══ Trecho ══

Outros resultados do APOGEE revelam como as estrelas se movem na Via Láctea, ou escolhem estrelas que se juntaram à nossa galáxia em eventos especiais quando galáxias menores foram “comidas” por nossa grande galáxia. Os espectros APOGEE também foram usados ​​para revelar novas informações sobre como as próprias estrelas funcionam: por exemplo, com novas medições de qual fração de estrelas são encontradas em sistemas binários ou triplos, ou a descoberta de objetos raros interessantes.

Outro resultado imprevisto do APOGEE foi que seu grande banco de dados de estrelas, combinado com os avanços em astrofísica estelar do Telescópio Espacial Kepler, permitiram aos astrônomos descobrir uma nova ferramenta para encontrar as idades das estrelas. Usando novas técnicas como essa, os cientistas do APOGEE fizeram grandes avanços na identificação de conjuntos de estrelas com padrões químicos quase idênticos em toda a Via Láctea, ajudando a revelar a história da formação e evolução de nossa galáxia.

Em colaboração com um grupo de sismologia, membros do LIneA conseguiram idades muito precisas para a população muito velha do disco espesso da Galáxia e os debris deixados pelo merger com Gaia Enceladus.

Mike Blanton, Diretor do SDSS-IV reflete: “Quando o APOGEE começou há dez anos, sabíamos que nos daria uma visão única da história da Via Láctea, mas não sabíamos que seríamos capazes de expandi-lo para Las Campanas para ver seu interior, e não sabíamos que tantos detalhes de sua história nossos cientistas seriam capazes de desvendar. Estou ansioso por outras surpresas que a comunidade astronômica encontrará nos dados, agora que todos eles são públicos para qualquer um usar, e pelas novas descobertas que virão do programa SDSS-V Milky Way Mapper.”

Figura 4: Mapa da densidade estelar da Via Láctea obtido através do código StarHorse usando dados do Gaia, superimpostos com o campo de visão do satélite Kepler, à esquerda. Os pontos são os alvos do APOGEE no campo do Kepler. Os pontos em magenta são as estrelas situs mais velhas, enquanto que os em laranja são as estrelas do Gaia Enceladus. A imagem foi produzida por Anna Queiroz, membra do Grupo de Participação Brasileira do SDSS.
Créditos: Data: ESA-Gaia-DPAC, APOGEE-DR16, AIP/ Anna Queiroz & StarHorse Team.

═══
══ Dados registrados ══

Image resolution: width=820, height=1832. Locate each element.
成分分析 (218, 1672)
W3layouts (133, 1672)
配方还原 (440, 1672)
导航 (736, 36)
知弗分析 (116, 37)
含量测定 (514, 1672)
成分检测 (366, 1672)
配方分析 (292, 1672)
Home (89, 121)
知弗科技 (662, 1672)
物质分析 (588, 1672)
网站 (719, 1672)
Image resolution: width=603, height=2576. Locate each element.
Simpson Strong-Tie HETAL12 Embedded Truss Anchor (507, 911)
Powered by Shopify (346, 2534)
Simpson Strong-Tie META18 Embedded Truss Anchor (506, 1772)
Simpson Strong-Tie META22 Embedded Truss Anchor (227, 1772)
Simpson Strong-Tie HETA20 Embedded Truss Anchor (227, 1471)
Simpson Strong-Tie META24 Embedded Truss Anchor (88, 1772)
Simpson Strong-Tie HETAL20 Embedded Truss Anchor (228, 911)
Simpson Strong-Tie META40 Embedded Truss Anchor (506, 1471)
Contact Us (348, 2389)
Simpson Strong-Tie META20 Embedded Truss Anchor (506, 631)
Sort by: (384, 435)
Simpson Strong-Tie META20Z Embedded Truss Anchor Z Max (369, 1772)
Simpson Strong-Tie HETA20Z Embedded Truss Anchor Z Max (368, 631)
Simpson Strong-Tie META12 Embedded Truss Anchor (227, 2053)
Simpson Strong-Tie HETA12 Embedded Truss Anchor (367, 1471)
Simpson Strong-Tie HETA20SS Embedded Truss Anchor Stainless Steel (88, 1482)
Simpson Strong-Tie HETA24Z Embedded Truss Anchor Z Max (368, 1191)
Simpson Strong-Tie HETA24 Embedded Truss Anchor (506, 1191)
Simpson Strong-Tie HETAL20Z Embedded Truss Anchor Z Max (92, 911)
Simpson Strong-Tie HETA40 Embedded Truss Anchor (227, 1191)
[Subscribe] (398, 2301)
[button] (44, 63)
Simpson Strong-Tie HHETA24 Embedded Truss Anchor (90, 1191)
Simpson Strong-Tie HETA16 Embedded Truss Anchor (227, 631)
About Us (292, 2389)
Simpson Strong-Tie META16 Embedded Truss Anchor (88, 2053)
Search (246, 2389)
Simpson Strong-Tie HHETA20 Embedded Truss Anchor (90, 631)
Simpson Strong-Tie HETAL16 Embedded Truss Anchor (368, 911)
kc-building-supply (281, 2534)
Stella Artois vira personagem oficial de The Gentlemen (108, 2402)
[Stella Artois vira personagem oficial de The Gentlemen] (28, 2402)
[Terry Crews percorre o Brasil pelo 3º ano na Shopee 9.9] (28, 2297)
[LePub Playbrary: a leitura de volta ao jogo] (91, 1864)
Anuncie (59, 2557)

═══

◆ **Conjunto de tarefas**
A: De acordo com o trecho sobre o APOGEE, o que permitiu aos astrônomos descobrir uma nova ferramenta para encontrar as idades das estrelas? Responda em uma a três frases.
B: Retome o trecho sobre o APOGEE a partir do ponto em que ele termina.

◆ **Respostas por tarefa**
A: Foi o grande banco de dados de estrelas do APOGEE, combinado com os avanços em astrofísica estelar do Telescópio Espacial Kepler. Essa combinação permitiu aos astrônomos descobrir a nova ferramenta para determinar as idades das estrelas.

B:
SOBRE A PESQUISA DO SLOAN DIGITAL SKY

O financiamento para o Sloan Digital Sky Survey IV foi fornecido pela Alfred P. Sloan Foundation, pelo Departamento de Energia dos EUA, Escritório de Ciências e pelas Instituições Participantes. O SDSS reconhece o apoio e os recursos do Center for High-Performance Computing da Universidade de Utah. O site do SDSS é www.sdss.org.

O SDSS é administrado pelo Astrophysical Research Consortium para as Instituições Participantes da Colaboração SDSS, incluindo o Brazilian Participation Group, a Carnegie Institution for Science, Carnegie Mellon University, Center for Astrophysics | Harvard & Smithsonian (CfA), o Chilean Participation Group, o French Participation Group, Instituto de Astrofísica de Canárias, The Johns Hopkins University, Kavli Institute for the Physics and Mathematics of the Universe (IPMU) / University of Tokyo, o Korean Participation Group , Lawrence Berkeley National Laboratory, Leibniz Institut für Astrophysik Potsdam (AIP), Max-Planck-Institut für Astronomie (MPIA Heidelberg), Max-Planck-Institut für Astrophysik (MPA Garching), Max-Planck-Institut für Extraterrestrische Physik (MPE) , Observatórios Astronômicos Nacionais da China, New Mexico State University, New York University, University of Notre Dame, Observatório Nacional / MCTI, The Ohio State University, Pennsylvania State University, Shanghai Astronomical Observatory, United Kingdom Participation Group, Universidad Nacional Autónoma de México, Universidade do Arizona, Universidade do Colorado Boulder, Universidade de Oxford, Universidade de Portsmouth, Universidade de Utah, Universidade de Virginia, Universidade de Washington, Universidade de Wisconsin, Universidade Vanderbilt e Universidade de Yale.